Au cours de mes déplacements en région, j'ai été frappée par le pragmatisme des équipes pour réussir à soigner tous les patients sans aucune sélection des risques, tout en faisant le maximum pour que les établissements continuent à se moderniser. Les choix au quotidien sont parfois douloureux. Ce constat a conforté mon souci de soutenir l'hôpital public, qui présente la spécificité de devoir relever sans cesse le défi d'être à la fois un service à la pointe de la médecine et un lieu où l'on accueille n'importe quel patient, fût-il en situation précaire et sans couverture sociale. Il faut reconnaître à l'hôpital public cette force de savoir concilier les contraintes contradictoires auxquelles il est soumis.

Mes déplacements m'ont aussi permis de rencontrer des équipes qui, tout en traversant des périodes de crise parfois très graves, ont réussi à poursuivre leur mission. J'ai entendu des inquiétudes sur les risques d'obsolescence de l'hôpital public qui, incapable de financer des équipements de pointe, perd des praticiens, découragés de devoir se battre au quotidien pour avoir les moyens d'offrir une médecine de qualité. Des choix importants doivent être faits pour financer la modernisation hospitalière et éviter que le poids de la dette ne compromette le futur, tant il est vrai qu'endettement et financement des investissements sont étroitement liés.

Longtemps, l'endettement hospitalier n'a pas été un sujet de préoccupation, car l'idée prévalait que les pouvoirs publics devaient dégager les moyens pour moderniser l'hôpital public.

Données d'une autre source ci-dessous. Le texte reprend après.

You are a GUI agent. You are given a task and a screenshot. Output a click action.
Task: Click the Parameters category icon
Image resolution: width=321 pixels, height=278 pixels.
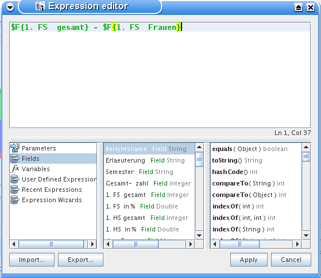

Depuis 2009, le niveau d'endettement de celui-ci et les dangers présentés par les emprunts structurés dits « toxiques » très concentrés sur certains établissements ont fait l'objet d'une prise de conscience. La Cour des comptes a donné des repères chiffrés très parlants : de 2003 à 2012, la dette hospitalière a triplé, passant de 9,8 milliards d'euros courants à 29,3 milliards. Elle a encore progressé d'un milliard d'euros en 2013. Durant une période particulièrement dynamique entre 2006 et 2009, elle a crû en moyenne de 16 % par an. Ce rythme s'est sensiblement infléchi, revenant à une hausse moyenne annuelle de l'ordre de 10 % dans les années récentes, et de 6 % aujourd'hui. Deux raisons expliquent cet emballement jusqu'en 2009.

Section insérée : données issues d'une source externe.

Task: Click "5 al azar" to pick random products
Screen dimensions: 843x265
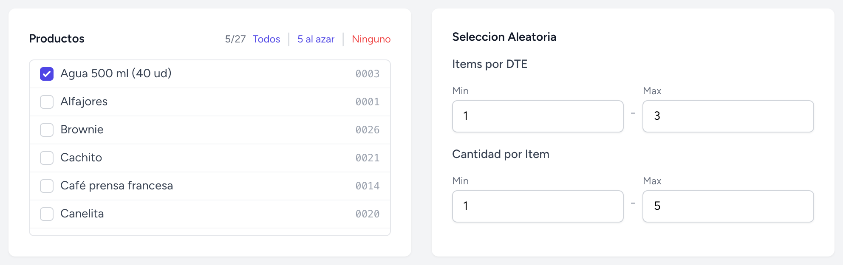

La première est l'effort d'investissement considérable auquel les hôpitaux ont été appelés dans le cadre des plans Hôpital 2007 et Hôpital 2012, qui ont couvert respectivement les périodes 2002-2007 puis 2007-2012. Ces deux plans, qui répondaient à un besoin de modernisation des hôpitaux publics, ont été financés non par des apports en capital ou par des subventions, comme prévu initialement, mais de plus en plus largement par des appels à l'emprunt, des dotations de l'assurance maladie couvrant les charges d'intérêts. Ces plans se sont caractérisés par une relance considérable des investissements hospitaliers qui sont passés de 3,6 milliards d'euros en 2003 à 6,7 milliards en 2009, puis à plus de 6 milliards en 2010 et en 2011, avant de revenir à 5 milliards annuels en 2012 et 2013.

Ce dynamisme de l'investissement hospitalier a été entretenu par l'abondance des projets présentés par les établissements eux-mêmes. Les risques d'un recours massif à l'emprunt ont été ignorés. La période était à l'optimisme, car le regain d'activité des hôpitaux était source de recettes supplémentaires et devait permettre de rembourser ces emprunts.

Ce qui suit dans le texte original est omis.